Nicholas Wolserstorff hung up the phone, and for three seconds he felt a sense of peace, with an image of giving his son to Someone. Then, after three seconds, he felt pain. Cold, burning pain.
In that moment, he had to flee to Egypt. He could no longer live a normal life in his homeland. He had to go to Egypt, the land of grief, where Rachel weeps for her children because they are no more.
This has been a hard year in our congregation. Many families are grieving. Many of you received hard news this year, news that changed everything for you. You lost something or someone precious to you. Now you are grieving, living in the land of Egypt, the land of grief.
Why do bad things happen to good people? The perennial question. I don’t have an answer, but I will share a way of looking at it that has helped me. It comes from a theologian named Gregory Boyd.
Some people, he says, see life as a blueprint. Everything that happens is a part of God’s blueprint for things. When a bad thing happens, we take comfort believing it’s all part of God’s master plan. This view is comforting, and disturbing. When a child dies of leukemia, is that part of God’s master plan? Who would want to believe in a God like that?
But Boyd offers another view. Not a blueprint, but a war. We are in the midst of a cosmic war, he says, a war we are only dimly aware of since it is spiritual as much as physical. The creation is in rebellion, at war with its Creator. The pain and suffering we see around us are casualties of this war. God can’t stop the war without stopping everything. But God, in Jesus, entered the war zone, first as a vulnerable baby, who grew up and experienced the pain, suffering, and heartache we know, and became a casualty himself, and overcame it, and is even now leading his people out into a new land where war will be no more, a new creation with peace, joy, and glory.
This way of looking at things has helped me. Not a blueprint but a war, where there are casualties. And refugees who are grieving.
If you are a refugee in Egypt, the land of grief, I’d say stay there for a while. Stay there as long as you need to. There are people around you who may not want you to stay there. They may want you to get over it and be happy. “Look at the pretty lights of Christmas,” they will say. But the pretty lights only deepen the ache of grief.
No, if you need to live in the land of Egypt, then stay there. I will even stamp your passport. I will live with you there. Eventually, you will come back to your native land, but you will return a different person. Once you have lived in Egypt, then Egypt lives in you. There is a capacity for compassion in you that is deeper than it was before. It is a strange thing, but usually it is those who have been broken who become agents of healing for others.
A few years ago there was a movie called Castaway, starring Tom Hanks as a package delivery executive. He is traveling on a plane carrying packages going around the world. The plane crashes in the ocean, and he and many packages wash up on the shore of an island. He is stranded on that island for four years. Eventually, he is rescued, and he tries to adjust to normal life again. But he can’t really go back. He has lost everything in his old life, including the woman he had been dating. Thinking he had died, she has married another man. He has one remaining package from the original trip that he never opened. The movie ends with him delivering it to a woman living on a ranch. The film hints and suggests that his new life will be with her.

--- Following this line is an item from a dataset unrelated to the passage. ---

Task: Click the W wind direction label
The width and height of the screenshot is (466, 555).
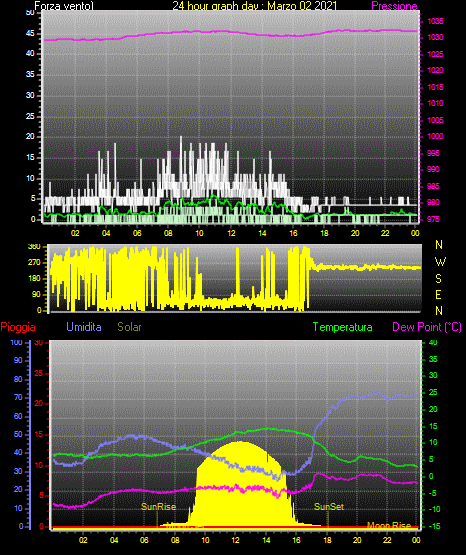Action: pos(440,262)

That’s how a new life begins, with a hint, a suggestion, and a possibility.
Joseph, Mary, and Jesus returned from the land of Egypt, and they made a new home in a place called Nazareth. So Jesus would become Jesus of Nazareth. They made a new life there.
Know that you will make a new life too. Even now there are hints and new possibilities bubbling inside of you. You will come back from Egypt and make a new life. It will take time, but it will happen.
All that is needed on your part are three things: trust, wait, and listen. Amen.